Great Salt Lake
An Anthology
Probably Utah's most widely recognized topographical feature, the Great Salt Lake is possibly also the state's least appreciated and understood one. While visitors often feel compelled to take a closer look at it and even test its salinity by dipping a finger or a toe, many native Utahns and tourists never take the time to explore the lake more extensively or to learn about its many facets. Awaiting those who do so is the discovery of just how fascinating a place the lake is. As Gary Topping points out in his introduction, Great Salt Lake "sounds like someone's literary fantasy: a vast interior sea bordered by marshes and dotted with islands that support thousands of shore birds of a great variety of species, yet flanked on other sides by an immense salt waste that forbids human habitation... Great Salt Lake remains one of the world's most remarkable geological phenomena, a place of beauty, drama, and complexity to challenge the most ambitious curiosity and imagination."

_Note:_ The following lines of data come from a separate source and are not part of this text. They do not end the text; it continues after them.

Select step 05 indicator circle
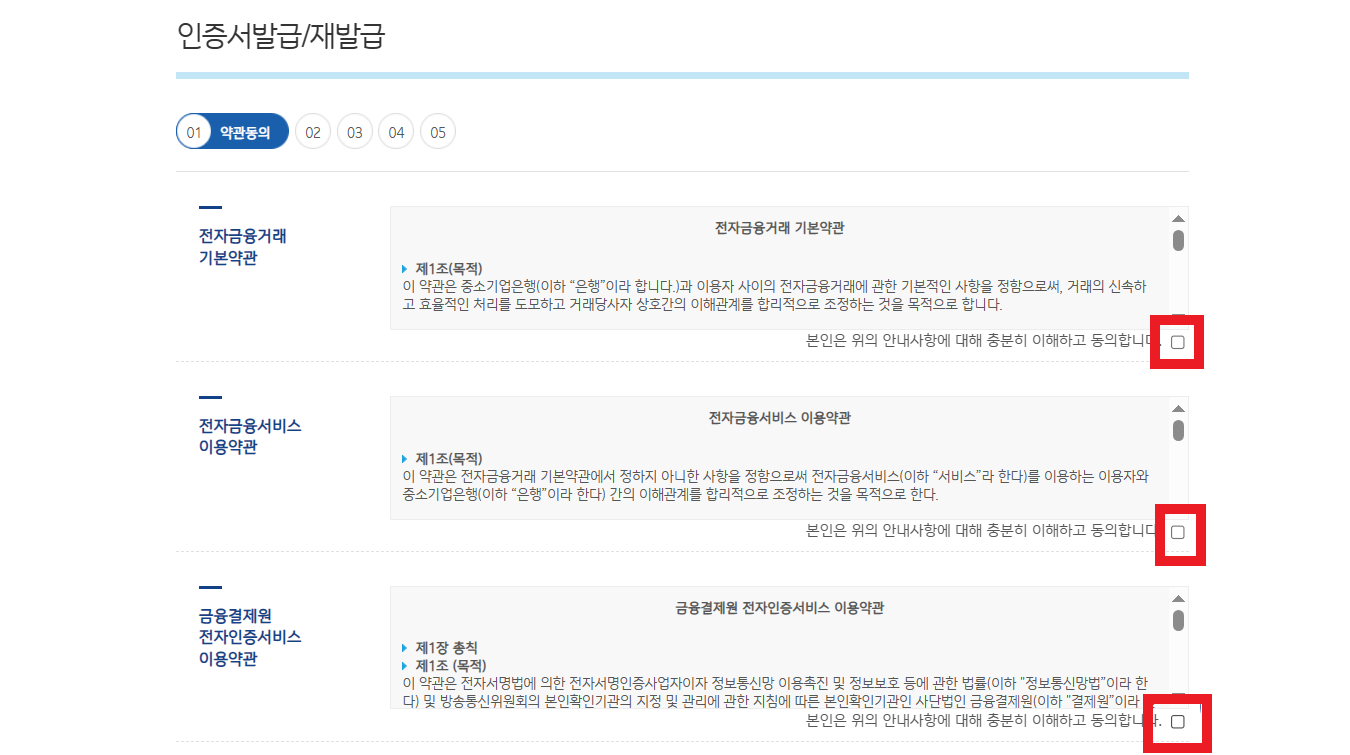1350x755 pixels. [x=437, y=131]
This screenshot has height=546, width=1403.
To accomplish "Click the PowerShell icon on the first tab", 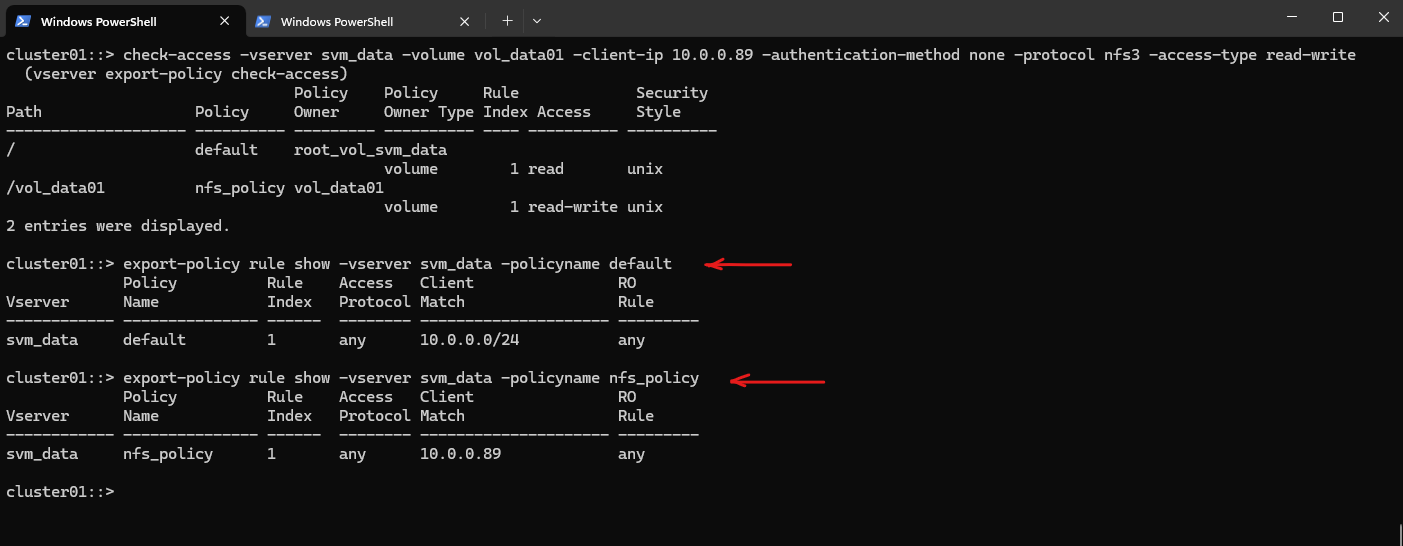I will (22, 21).
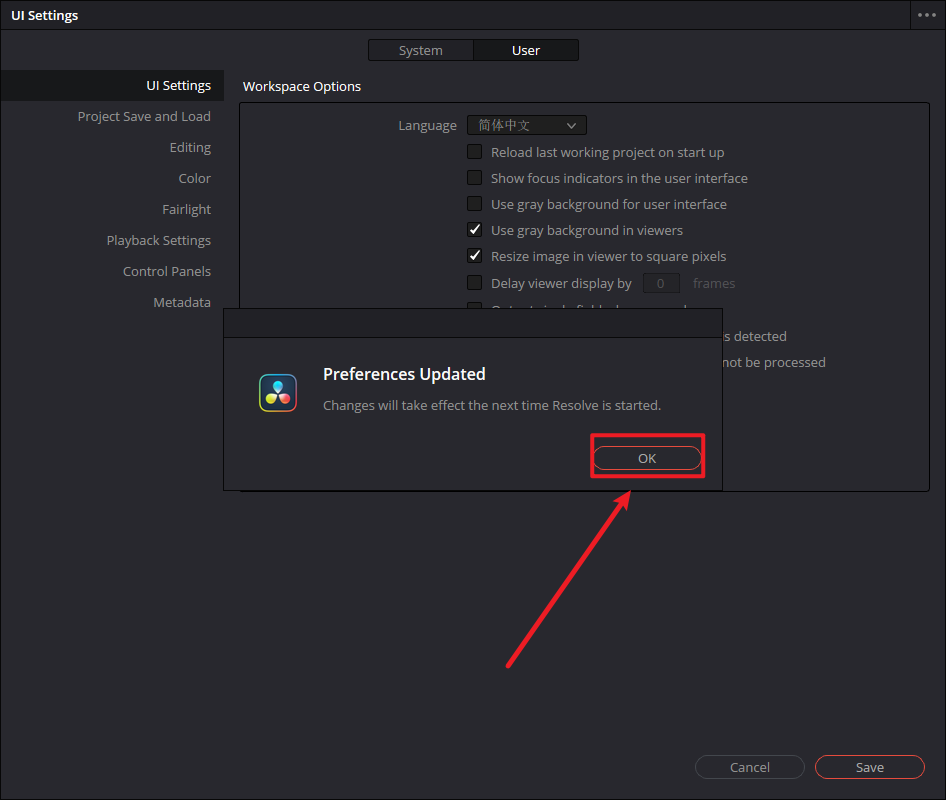Uncheck Resize image to square pixels
The height and width of the screenshot is (800, 946).
coord(475,256)
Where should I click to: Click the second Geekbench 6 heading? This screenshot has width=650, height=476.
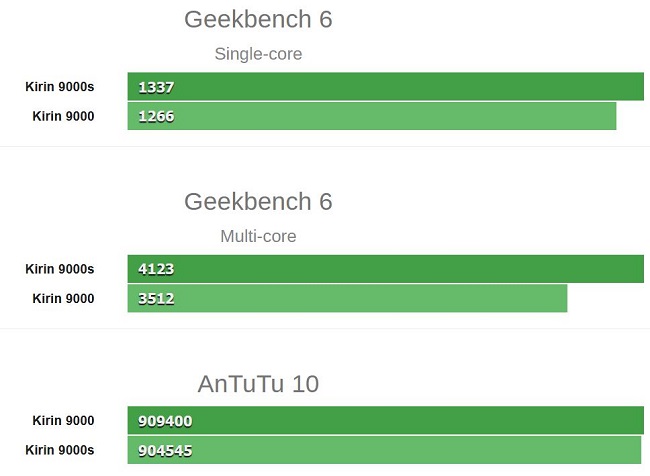coord(258,201)
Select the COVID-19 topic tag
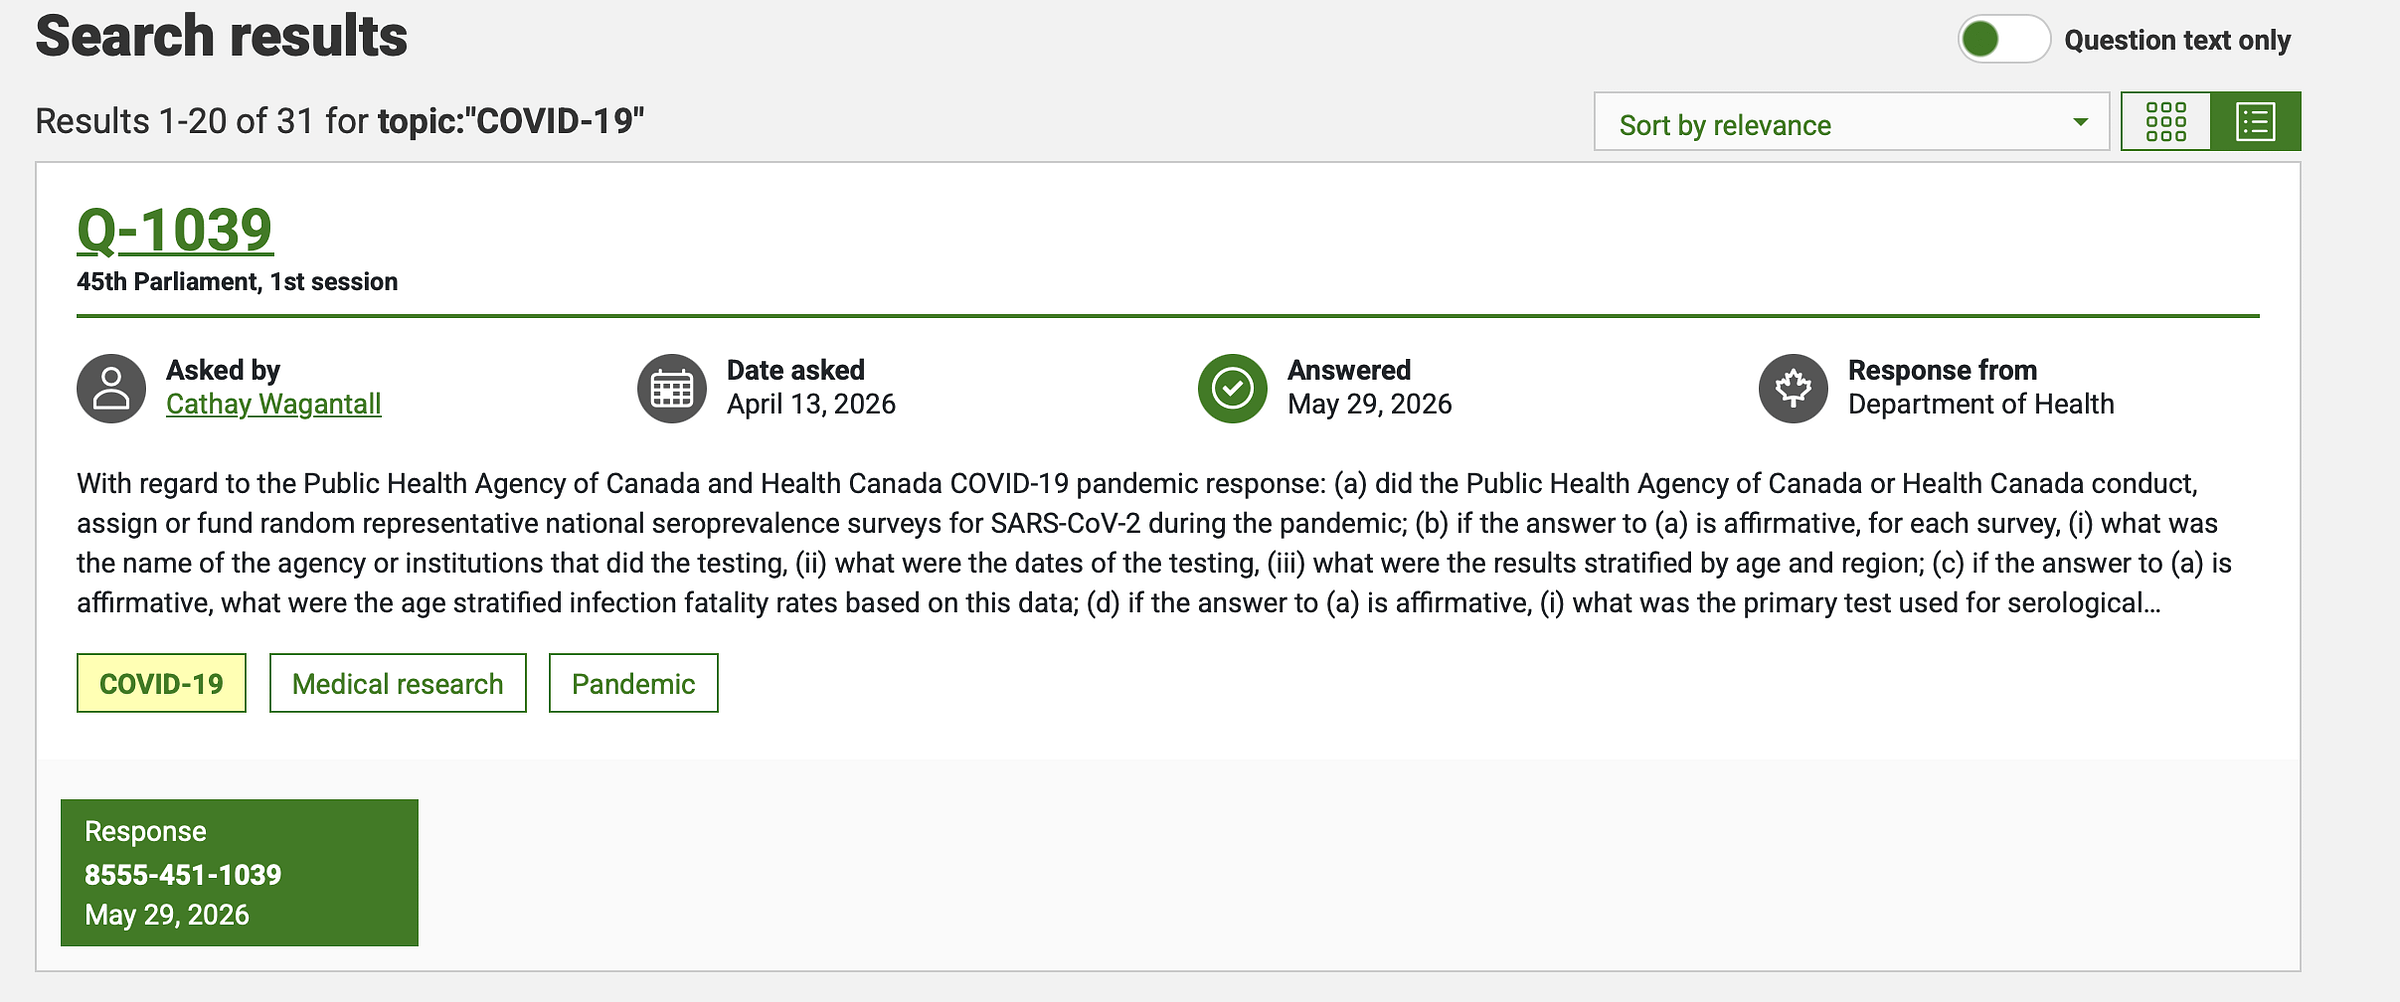This screenshot has width=2400, height=1002. point(161,683)
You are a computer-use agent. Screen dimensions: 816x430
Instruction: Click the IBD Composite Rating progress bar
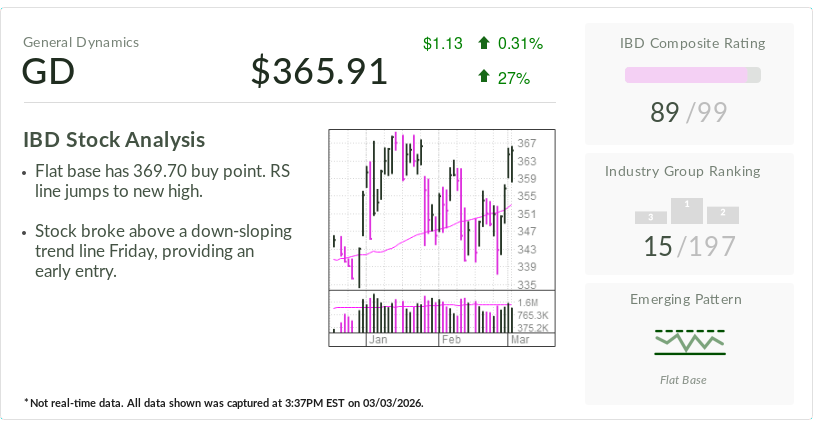692,75
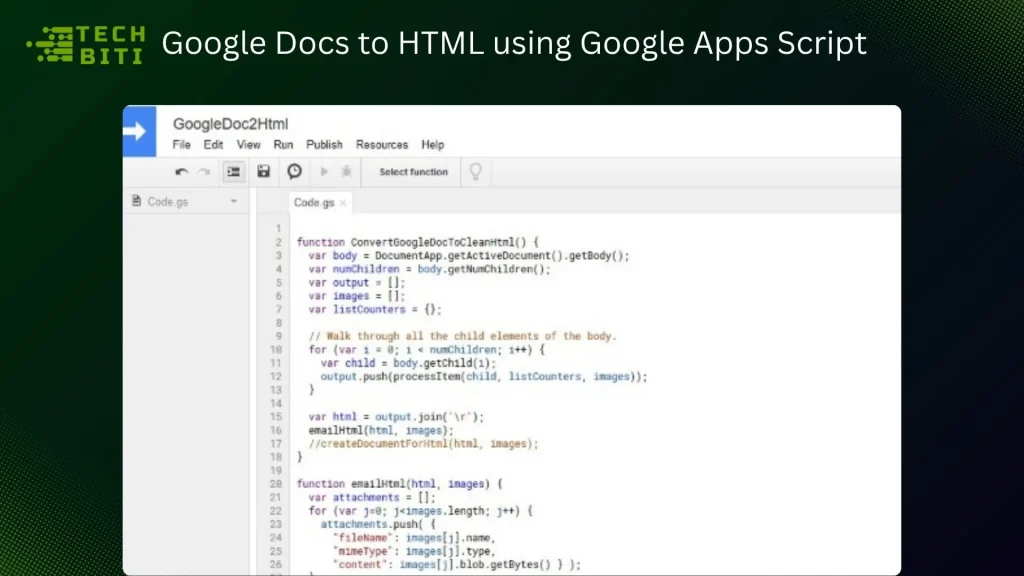This screenshot has width=1024, height=576.
Task: Click the lightbulb icon in the toolbar
Action: (x=476, y=172)
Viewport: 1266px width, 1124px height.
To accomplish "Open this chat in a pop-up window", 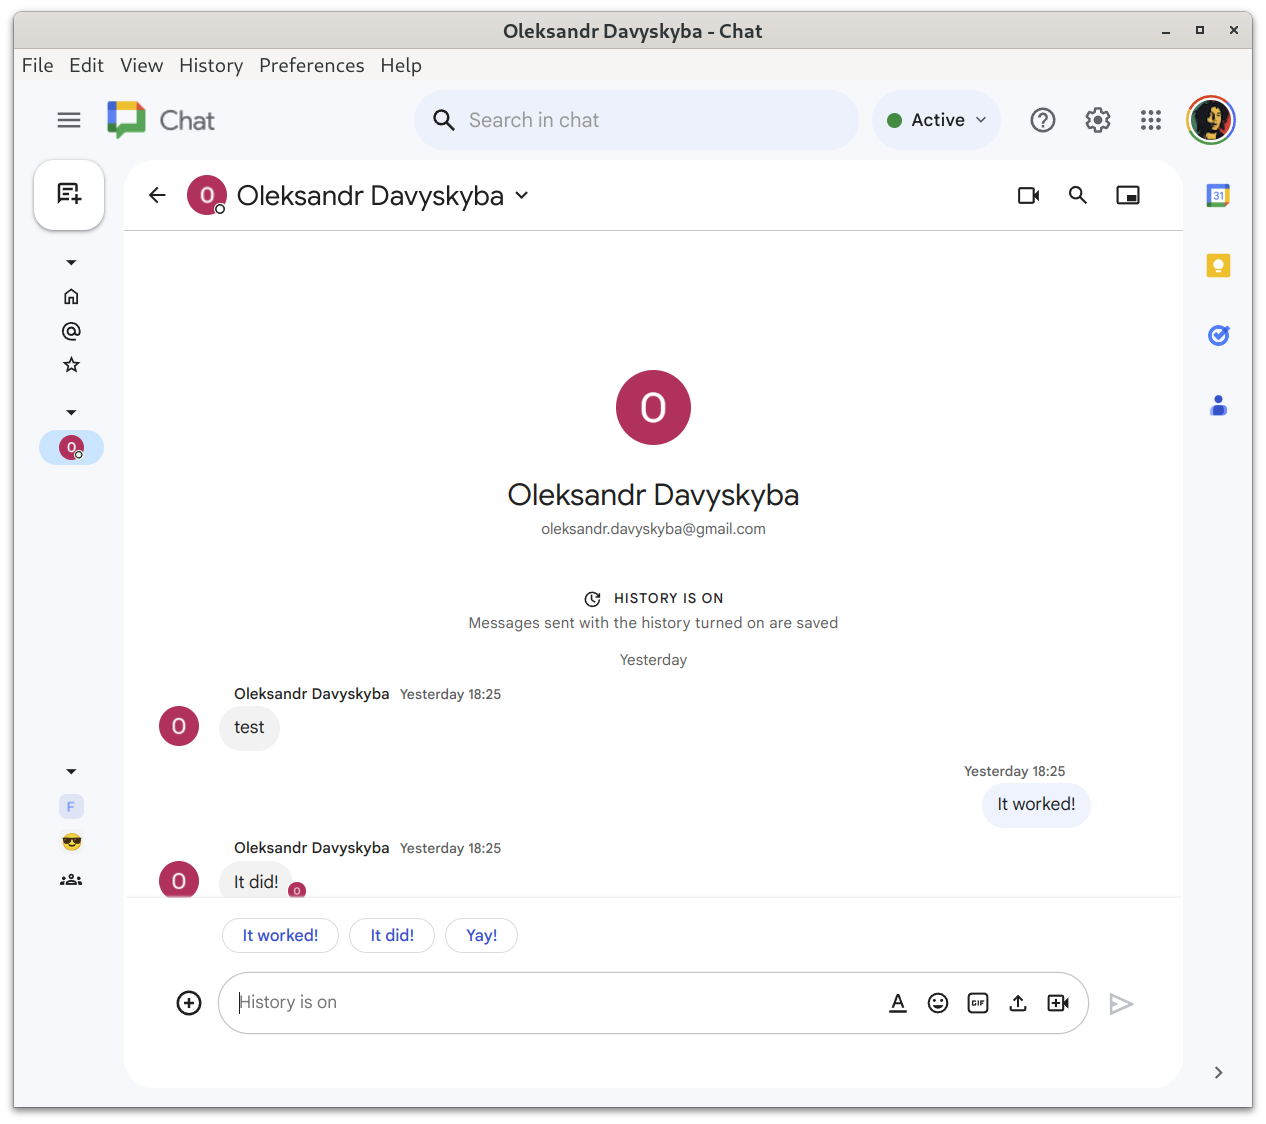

To encourage a deeper knowledge and understanding of this unique body of water, Topping has assembled some of the best historical and contemporary writing on Great Salt Lake. The authors include historical figures such as Osborne Russell, Jedediah Smith, John C. Frémont, Howard Stansbury, and, less known, Alfred Lambourne, a turn-of-the-century artist and western Thoreau who sought solitude and contemplation by building a house on remote Gunnison Island. Also included are selections from more recent writing about the lake, among them pieces by well-known historians Dale Morgan and Brigham Madsen and other essays that look at the varied ways, recreational and economic, that people have used or sought to use the lake. The subjects of the collected pieces range from fantastic stories people tell about this odd inland sea to attempts they have made to exploit it for commercial value; from exploration and emigration to recreation and resorts; from the lake's prehistory to its future, as development and population growth near its shores create conflicting demands and pressures.